4. To serve, drizzle with the diluted hoisin sauce, scatter with spring onions and finish with sesame seeds.

Lentils diavolo

Lentils diavolo isn’t just spicy – it’s devilishly spiced

Lentils, like beans, soak up whatever flavours they’re cooked in. Here, it’s a chilli oil made with both dried and fresh chillies, so it’s devilishly spiced – not just spicy. Simmer the lentils in the potent oil and some tomato paste until they’re glossy and tender, rich and spicy as you’d expect from a diavolo-style sauce (add more water if you’re after more of a quasi-chilli). Eat the lentils with a spray of lemon juice, parsley and/or breadcrumbs on toast, grains, pasta, a sweet potato, bitter greens or all on their own. The lentils will keep for up to 4 days in the fridge; reheat over low heat or in the microwave loosened with a little water.

By: Ali Slagle

Serves: 4 servings

Total time: 45 minutes


4 tbsp extra-virgin olive oil

1 jalapeño, halved, seeded if desired, and finely chopped

6 garlic cloves, thinly sliced

1 tbsp smoked paprika

1 tsp black pepper

½ tsp red-pepper flakes

56g tomato paste

315g brown or green lentils

1 tsp salt


1. Heat the oil in a medium saucepan or casserole dish over medium heat. Add the jalapeño, garlic, paprika, black pepper and red-pepper flakes and cook, stirring occasionally, until the vegetables are softened, about 3 minutes. Add the tomato paste and cook, stirring constantly, for 30 seconds.

2. Add the lentils, and cover with 4cm of water. Bring to a simmer over medium-high heat, then lower to a gentle simmer and cook until the lentils are soft and the water has mostly evaporated, 30 to 35 minutes. If they are looking dry at any point, add a little hot water. Season with the salt and serve.

Crispy tofu with cashews and blistered snap peas

Add some snap peas, spring onions and mint to freshen this dish up

A ginger and coconut milk reduction can coat pretty much anything that browns nicely on its own.

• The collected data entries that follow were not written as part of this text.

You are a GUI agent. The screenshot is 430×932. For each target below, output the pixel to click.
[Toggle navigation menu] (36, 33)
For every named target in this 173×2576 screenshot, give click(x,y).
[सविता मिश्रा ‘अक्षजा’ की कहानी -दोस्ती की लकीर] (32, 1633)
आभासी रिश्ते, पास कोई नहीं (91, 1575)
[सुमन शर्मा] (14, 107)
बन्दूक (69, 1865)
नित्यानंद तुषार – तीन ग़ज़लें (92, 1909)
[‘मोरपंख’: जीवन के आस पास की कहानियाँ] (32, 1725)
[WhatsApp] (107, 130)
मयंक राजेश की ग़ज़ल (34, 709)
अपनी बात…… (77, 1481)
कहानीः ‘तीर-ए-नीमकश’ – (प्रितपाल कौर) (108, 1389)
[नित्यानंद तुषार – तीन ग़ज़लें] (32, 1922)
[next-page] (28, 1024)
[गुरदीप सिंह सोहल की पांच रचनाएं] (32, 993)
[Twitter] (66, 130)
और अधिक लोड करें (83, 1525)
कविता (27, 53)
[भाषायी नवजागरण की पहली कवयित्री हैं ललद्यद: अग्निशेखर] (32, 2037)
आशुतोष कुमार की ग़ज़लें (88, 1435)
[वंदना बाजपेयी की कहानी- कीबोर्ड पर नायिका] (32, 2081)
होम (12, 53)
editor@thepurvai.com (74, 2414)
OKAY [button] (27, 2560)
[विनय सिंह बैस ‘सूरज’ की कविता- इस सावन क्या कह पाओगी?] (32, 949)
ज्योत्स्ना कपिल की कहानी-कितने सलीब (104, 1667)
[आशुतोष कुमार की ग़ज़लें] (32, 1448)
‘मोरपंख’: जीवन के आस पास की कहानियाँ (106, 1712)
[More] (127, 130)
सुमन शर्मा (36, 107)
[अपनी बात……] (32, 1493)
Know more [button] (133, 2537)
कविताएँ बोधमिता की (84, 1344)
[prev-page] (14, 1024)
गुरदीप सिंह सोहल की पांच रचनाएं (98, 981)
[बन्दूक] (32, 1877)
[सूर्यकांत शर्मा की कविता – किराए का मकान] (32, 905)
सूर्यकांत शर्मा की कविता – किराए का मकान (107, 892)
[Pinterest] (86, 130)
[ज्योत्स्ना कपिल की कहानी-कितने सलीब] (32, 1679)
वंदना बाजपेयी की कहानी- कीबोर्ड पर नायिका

Here, it’s pieces of pan-seared tofu, but small morsels of chicken and pork will work just as well. The soy and the teaspoons of molasses give the sauce a little caramelisation and a little shine and gloss. For a fresh side, add some blistered snap peas tossed with sliced spring onions, a little mint and a splash of rice vinegar. Snow peas, green beans, broccoli or asparagus? If it’s fresh and green, it’ll work just fine.

By: Yewande Komolafe

Serves: 4

Total time: 30 minutes


1 (400g) block firm or extra-firm tofu, drained

3 tbsp neutral oil, such as grapeseed, vegetable or canola, plus more as needed

Salt and black pepper

340g snap peas, trimmed

1 (5cm) piece fresh ginger, peeled and grated (about 2 tbsp)

2 garlic cloves, grated

1 (370g) can unsweetened coconut milk (light or full-fat)

1 tbsp soy sauce

2 tsp molasses, dark brown sugar or honey

Handful toasted cashews

1 tbsp rice vinegar

4 spring onions, trimmed and thinly sliced

Handful mint leaves, torn if large

½ to 1 tsp red-pepper flakes (optional)

Rice or any steamed grain, for serving


1. Slice the tofu in half horizontally, and leave on paper towels to dry any excess liquid.

2. In a medium frying pan or cast-iron pan, heat 1 tablespoon oil over medium-high until it shimmers. Season both sides of the tofu with salt and black pepper, place in the pan and sear without moving until tofu is browned and golden on both sides, turning once halfway through, about 8 minutes total. Move the tofu to a plate.

3. Add 1 tablespoon oil to the pan, and add the snap peas. Cook, stirring occasionally, until blistered and just tender, about 3 minutes. Season with salt and move to a bowl.

4. Heat the remaining 1 tablespoon oil, add the ginger and garlic, and cook until fragrant, about 30 seconds. Pour in the coconut milk, soy sauce and molasses. Simmer, stirring frequently until the sauce reduces and its colour deepens to a dark brown, about 6 to 8 minutes. It should coat a spoon without running right off. Stir in the cashews, break the tofu into 2.5cm pieces and toss in the pan to coat with sauce. Remove from heat, and taste and adjust seasoning, if necessary.

5. Toss the snap peas with the rice vinegar, spring onions, mint and red-pepper flakes, if using. Divide among plates, along with the tofu and cashews. Serve with rice or any steamed grain.